Mount Halcon (Bundok Halcon) and (Monte Halcón) is the highest mountain in Mindoro. According to the new data released by Oriental Mindoro peakvisor as of 2022, it has an elevation of 2616 m above sea level, higher than the previous estimates of 2586 m although no official survey has yet confirmed this. It is the 23rd-highest peak in the Philippines and 37th-highest peak of an island on Earth. Its steep slopes have earned it the reputation of being one of the most difficult and technically most challenging mountains to climb in the Philippines.

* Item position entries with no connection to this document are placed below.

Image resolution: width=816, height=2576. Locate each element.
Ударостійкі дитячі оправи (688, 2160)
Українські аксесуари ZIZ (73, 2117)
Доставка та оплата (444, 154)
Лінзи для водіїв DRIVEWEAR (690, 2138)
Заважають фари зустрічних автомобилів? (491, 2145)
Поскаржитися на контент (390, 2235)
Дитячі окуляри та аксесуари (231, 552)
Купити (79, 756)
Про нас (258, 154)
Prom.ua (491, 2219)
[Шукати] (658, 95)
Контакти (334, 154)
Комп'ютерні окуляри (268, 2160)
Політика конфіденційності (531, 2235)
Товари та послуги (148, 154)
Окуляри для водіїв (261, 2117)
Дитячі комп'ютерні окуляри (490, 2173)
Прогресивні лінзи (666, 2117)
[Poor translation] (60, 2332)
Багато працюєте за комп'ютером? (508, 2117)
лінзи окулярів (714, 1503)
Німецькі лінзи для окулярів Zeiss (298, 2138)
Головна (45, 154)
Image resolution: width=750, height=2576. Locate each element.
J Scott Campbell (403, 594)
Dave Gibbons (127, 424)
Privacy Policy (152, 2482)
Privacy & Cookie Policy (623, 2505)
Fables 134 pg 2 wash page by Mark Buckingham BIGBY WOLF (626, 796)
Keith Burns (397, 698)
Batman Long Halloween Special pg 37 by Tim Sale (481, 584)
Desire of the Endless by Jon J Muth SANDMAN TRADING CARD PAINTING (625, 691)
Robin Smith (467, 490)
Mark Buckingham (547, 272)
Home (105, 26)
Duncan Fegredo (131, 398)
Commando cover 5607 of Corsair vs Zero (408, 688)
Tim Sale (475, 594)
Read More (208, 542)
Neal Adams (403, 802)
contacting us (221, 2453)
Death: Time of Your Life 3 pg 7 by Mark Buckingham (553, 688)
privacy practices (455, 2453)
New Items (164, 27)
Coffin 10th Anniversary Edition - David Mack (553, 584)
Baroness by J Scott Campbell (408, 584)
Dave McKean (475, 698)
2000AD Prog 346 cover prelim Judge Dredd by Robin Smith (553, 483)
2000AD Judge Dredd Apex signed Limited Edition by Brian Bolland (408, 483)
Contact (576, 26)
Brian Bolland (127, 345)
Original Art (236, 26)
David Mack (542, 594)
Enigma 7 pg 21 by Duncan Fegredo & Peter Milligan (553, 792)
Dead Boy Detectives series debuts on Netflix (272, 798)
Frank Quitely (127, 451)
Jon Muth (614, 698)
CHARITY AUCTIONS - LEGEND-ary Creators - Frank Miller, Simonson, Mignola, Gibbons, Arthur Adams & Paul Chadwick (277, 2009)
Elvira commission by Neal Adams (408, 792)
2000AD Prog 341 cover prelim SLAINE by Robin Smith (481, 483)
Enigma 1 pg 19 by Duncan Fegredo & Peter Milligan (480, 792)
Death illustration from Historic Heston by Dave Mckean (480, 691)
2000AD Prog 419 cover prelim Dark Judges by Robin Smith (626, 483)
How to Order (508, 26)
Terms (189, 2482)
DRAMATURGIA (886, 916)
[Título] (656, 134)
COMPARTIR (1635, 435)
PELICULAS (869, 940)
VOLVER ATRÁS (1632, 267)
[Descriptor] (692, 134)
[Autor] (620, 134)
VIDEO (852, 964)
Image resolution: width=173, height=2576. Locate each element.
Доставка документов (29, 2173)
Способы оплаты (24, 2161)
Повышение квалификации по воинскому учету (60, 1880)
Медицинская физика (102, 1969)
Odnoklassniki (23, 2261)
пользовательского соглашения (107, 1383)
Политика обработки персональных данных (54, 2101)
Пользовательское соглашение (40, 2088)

The first documented ascent was made in 1906 by American botanist Elmer Drew Merrill and a party of forestry and military personnel.

==Inhabitants==
Mount Halcon is home to the indigenous Alangan Mangyans.

==Flora and fauna==
Its thick vegetation contains much flora and fauna, including the critically endangered Mindoro bleeding-heart which is endemic to the area, and the stick insect Conlephasma enigma, which was first described in 2012.

==History==
The mountain was also the location of a possible World War II Japanese holdout. Isao Miyazawa found evidence that his comrade Captain Fumio Nakahara was living there in 1957. Another search in 1977 was called off due to Miyazawa contracting malaria. In 1980, Miyazawa found Nakahara's hut, and the natives talked to him extensively about the foreigner. However, Nakahara himself has never been spotted.